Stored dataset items
··········
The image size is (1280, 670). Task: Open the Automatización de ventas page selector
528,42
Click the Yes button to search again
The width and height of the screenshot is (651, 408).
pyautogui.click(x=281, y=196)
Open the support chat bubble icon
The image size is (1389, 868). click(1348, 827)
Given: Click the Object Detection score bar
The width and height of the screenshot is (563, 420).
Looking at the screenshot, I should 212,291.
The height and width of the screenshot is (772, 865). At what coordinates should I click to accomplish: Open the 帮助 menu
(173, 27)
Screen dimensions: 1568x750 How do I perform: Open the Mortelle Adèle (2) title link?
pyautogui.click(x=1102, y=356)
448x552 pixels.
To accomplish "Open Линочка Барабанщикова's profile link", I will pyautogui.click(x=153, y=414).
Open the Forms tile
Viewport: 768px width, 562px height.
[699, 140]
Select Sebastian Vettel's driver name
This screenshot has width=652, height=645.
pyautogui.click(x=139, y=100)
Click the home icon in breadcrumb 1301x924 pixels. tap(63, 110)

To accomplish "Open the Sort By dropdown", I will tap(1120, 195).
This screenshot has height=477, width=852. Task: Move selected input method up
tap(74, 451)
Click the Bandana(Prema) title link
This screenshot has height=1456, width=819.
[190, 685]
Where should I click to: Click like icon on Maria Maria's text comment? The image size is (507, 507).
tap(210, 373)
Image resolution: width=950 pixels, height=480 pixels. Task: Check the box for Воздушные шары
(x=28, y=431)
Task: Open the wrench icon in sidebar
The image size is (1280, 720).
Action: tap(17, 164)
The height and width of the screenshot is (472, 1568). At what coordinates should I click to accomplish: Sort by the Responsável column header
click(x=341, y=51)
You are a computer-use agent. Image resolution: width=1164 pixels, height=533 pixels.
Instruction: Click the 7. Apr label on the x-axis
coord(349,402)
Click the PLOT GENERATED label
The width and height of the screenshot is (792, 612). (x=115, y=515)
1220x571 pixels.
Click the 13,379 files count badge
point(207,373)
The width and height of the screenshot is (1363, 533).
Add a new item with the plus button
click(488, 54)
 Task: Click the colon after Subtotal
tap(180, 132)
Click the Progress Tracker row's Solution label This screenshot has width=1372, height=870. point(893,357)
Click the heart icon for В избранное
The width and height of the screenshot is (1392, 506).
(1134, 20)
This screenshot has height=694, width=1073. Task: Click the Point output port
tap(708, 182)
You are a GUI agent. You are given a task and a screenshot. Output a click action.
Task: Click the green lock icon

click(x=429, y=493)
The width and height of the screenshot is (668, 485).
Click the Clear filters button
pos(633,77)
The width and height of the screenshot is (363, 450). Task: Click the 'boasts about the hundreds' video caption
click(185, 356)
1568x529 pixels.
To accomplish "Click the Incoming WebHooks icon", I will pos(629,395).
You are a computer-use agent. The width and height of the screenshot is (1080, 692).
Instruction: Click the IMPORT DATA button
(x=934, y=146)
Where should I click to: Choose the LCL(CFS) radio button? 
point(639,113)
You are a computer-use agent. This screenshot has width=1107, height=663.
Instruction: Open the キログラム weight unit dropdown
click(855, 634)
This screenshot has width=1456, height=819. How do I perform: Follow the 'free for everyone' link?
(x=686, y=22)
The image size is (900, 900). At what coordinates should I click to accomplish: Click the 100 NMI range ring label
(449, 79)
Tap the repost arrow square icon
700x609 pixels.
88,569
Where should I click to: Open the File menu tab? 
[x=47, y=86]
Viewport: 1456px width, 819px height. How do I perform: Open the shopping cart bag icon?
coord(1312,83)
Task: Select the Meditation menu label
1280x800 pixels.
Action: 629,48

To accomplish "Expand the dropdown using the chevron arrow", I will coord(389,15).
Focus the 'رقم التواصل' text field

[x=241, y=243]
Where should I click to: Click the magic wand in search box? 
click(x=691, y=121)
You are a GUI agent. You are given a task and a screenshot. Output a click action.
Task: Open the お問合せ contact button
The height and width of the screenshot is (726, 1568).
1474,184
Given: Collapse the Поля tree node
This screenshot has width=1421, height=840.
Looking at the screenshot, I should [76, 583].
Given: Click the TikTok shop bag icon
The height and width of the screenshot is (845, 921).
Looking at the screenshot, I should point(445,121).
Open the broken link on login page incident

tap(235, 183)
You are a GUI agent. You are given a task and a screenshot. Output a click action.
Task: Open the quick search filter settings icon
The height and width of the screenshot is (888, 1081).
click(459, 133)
··········
WHAT YOU WILL DO
Set down, exactly as they appear above, all lines from the one that has "Instruction: Click the IMPORT DATA button" down to the one that has "Given: Collapse the Поля tree node", including those two and no others.

ANSWER SECTION
Instruction: Click the IMPORT DATA button
(x=934, y=146)
Where should I click to: Choose the LCL(CFS) radio button? 
point(639,113)
You are a computer-use agent. This screenshot has width=1107, height=663.
Instruction: Open the キログラム weight unit dropdown
click(855, 634)
This screenshot has width=1456, height=819. How do I perform: Follow the 'free for everyone' link?
(x=686, y=22)
The image size is (900, 900). At what coordinates should I click to accomplish: Click the 100 NMI range ring label
(449, 79)
Tap the repost arrow square icon
700x609 pixels.
88,569
Where should I click to: Open the File menu tab? 
[x=47, y=86]
Viewport: 1456px width, 819px height. How do I perform: Open the shopping cart bag icon?
coord(1312,83)
Task: Select the Meditation menu label
1280x800 pixels.
Action: 629,48

To accomplish "Expand the dropdown using the chevron arrow", I will coord(389,15).
Focus the 'رقم التواصل' text field

[x=241, y=243]
Where should I click to: Click the magic wand in search box? 
click(x=691, y=121)
You are a GUI agent. You are given a task and a screenshot. Output a click action.
Task: Open the お問合せ contact button
The height and width of the screenshot is (726, 1568).
1474,184
Given: Collapse the Поля tree node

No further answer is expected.